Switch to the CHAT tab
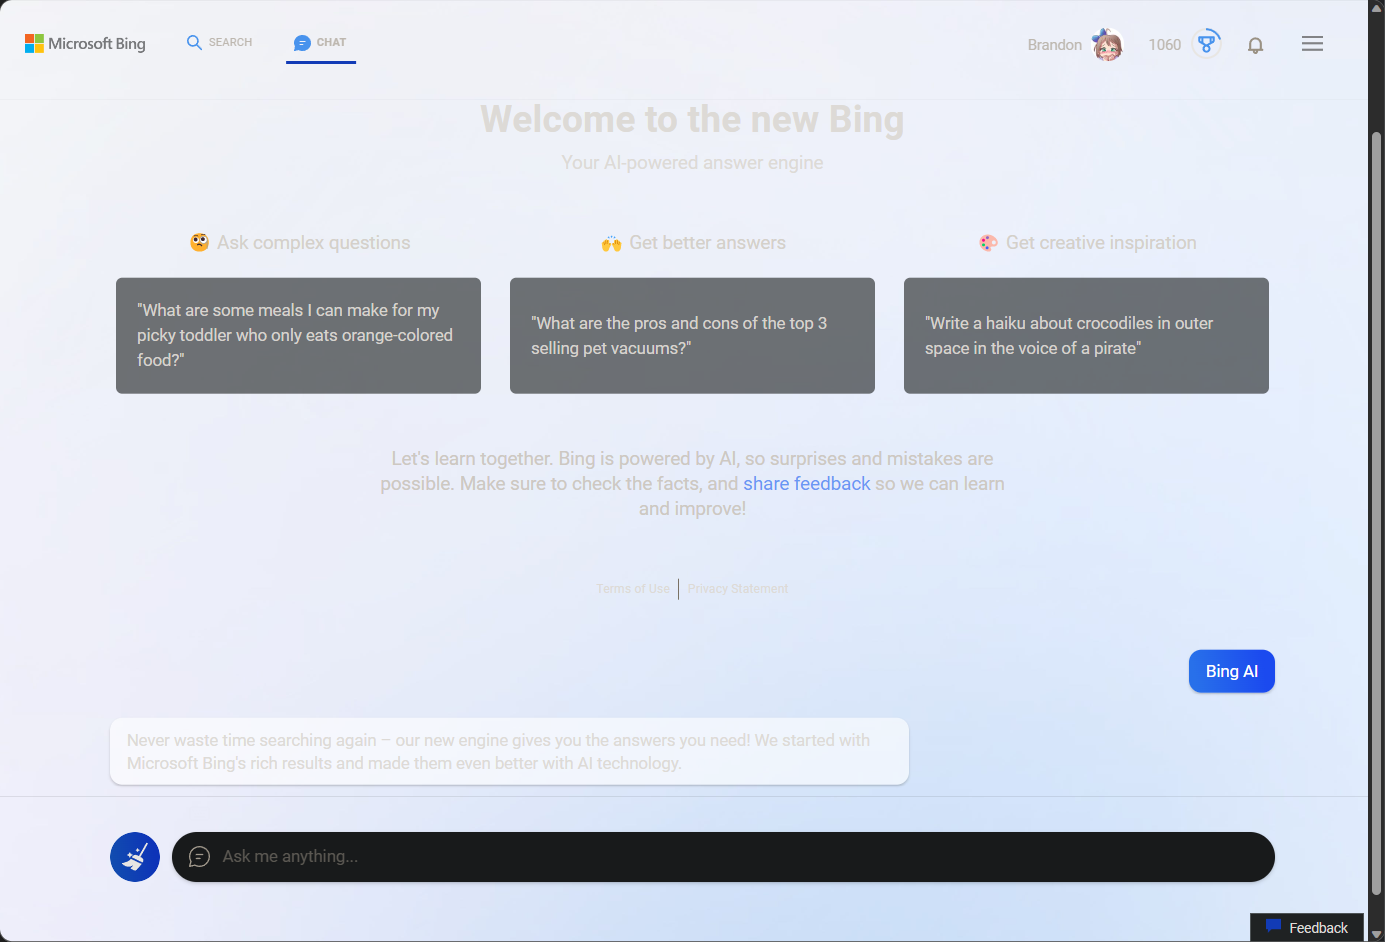1385x942 pixels. pyautogui.click(x=320, y=42)
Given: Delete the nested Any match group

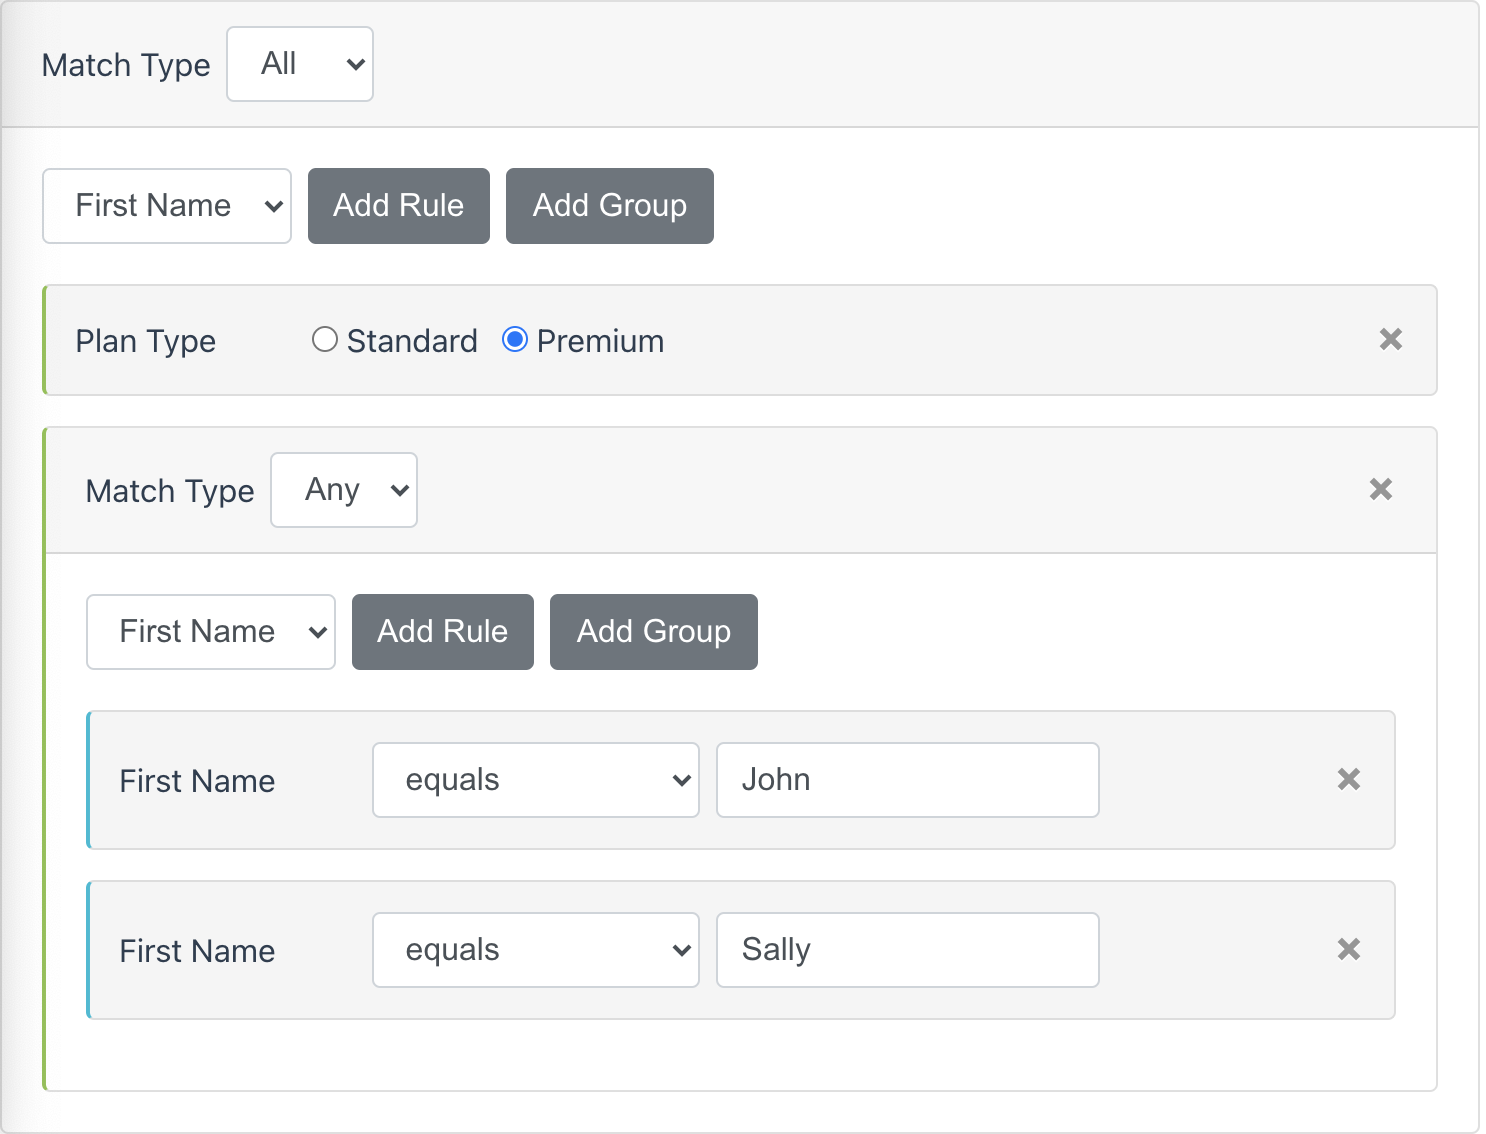Looking at the screenshot, I should tap(1380, 490).
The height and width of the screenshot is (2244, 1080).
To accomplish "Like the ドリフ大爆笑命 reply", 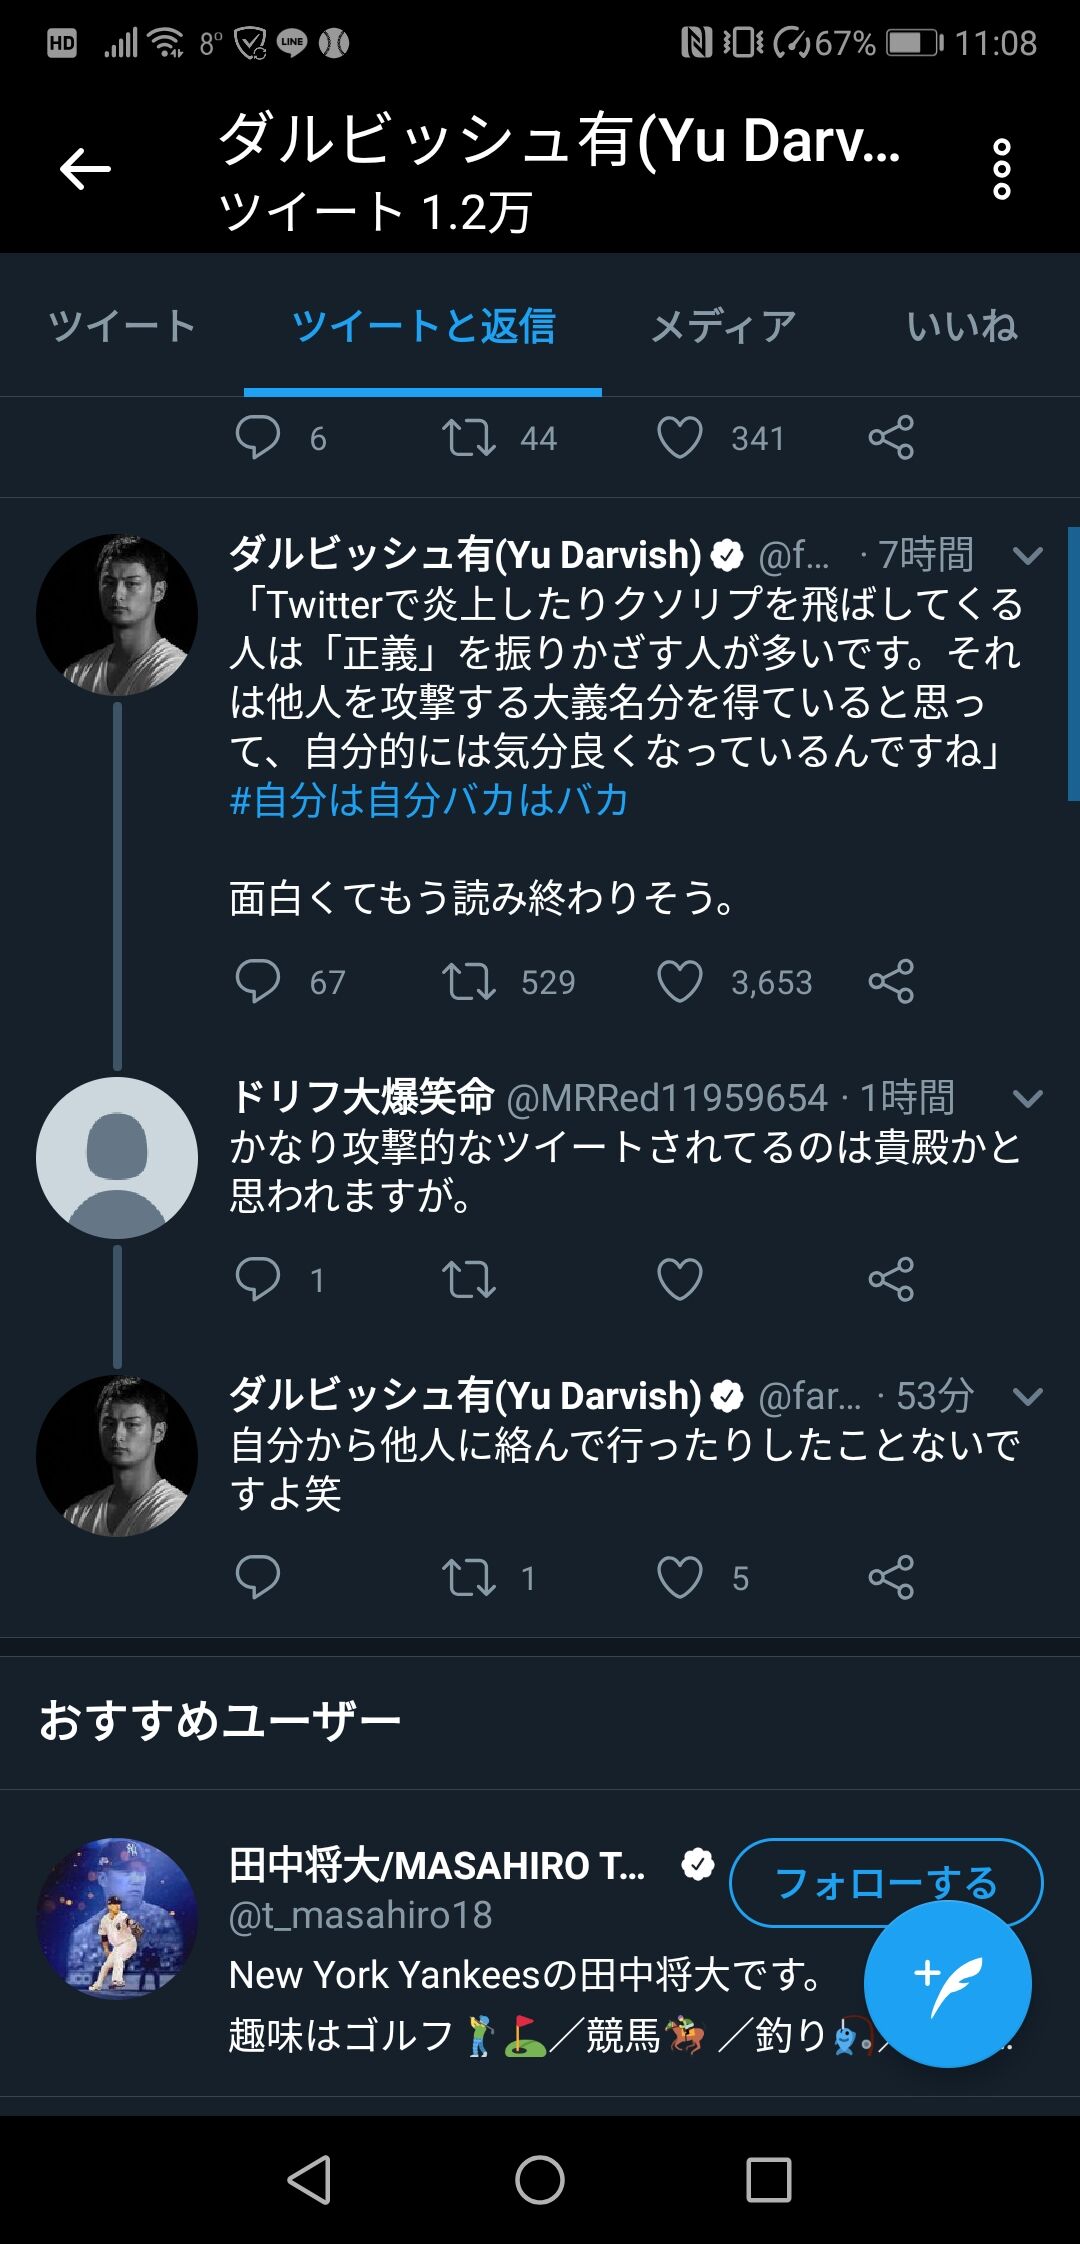I will (680, 1279).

> _Task requirements_:
Transcribe exactly and only the lines from the top of the records through the line containing "The height and", inclusive, and do not copy the pictures.

> _Response to the exercise_:
Switch to the CHAT tab
1385x942 pixels. pyautogui.click(x=320, y=42)
Given: Delete the nested Any match group

Looking at the screenshot, I should tap(1380, 490).
The height and width of the screenshot is (2244, 1080).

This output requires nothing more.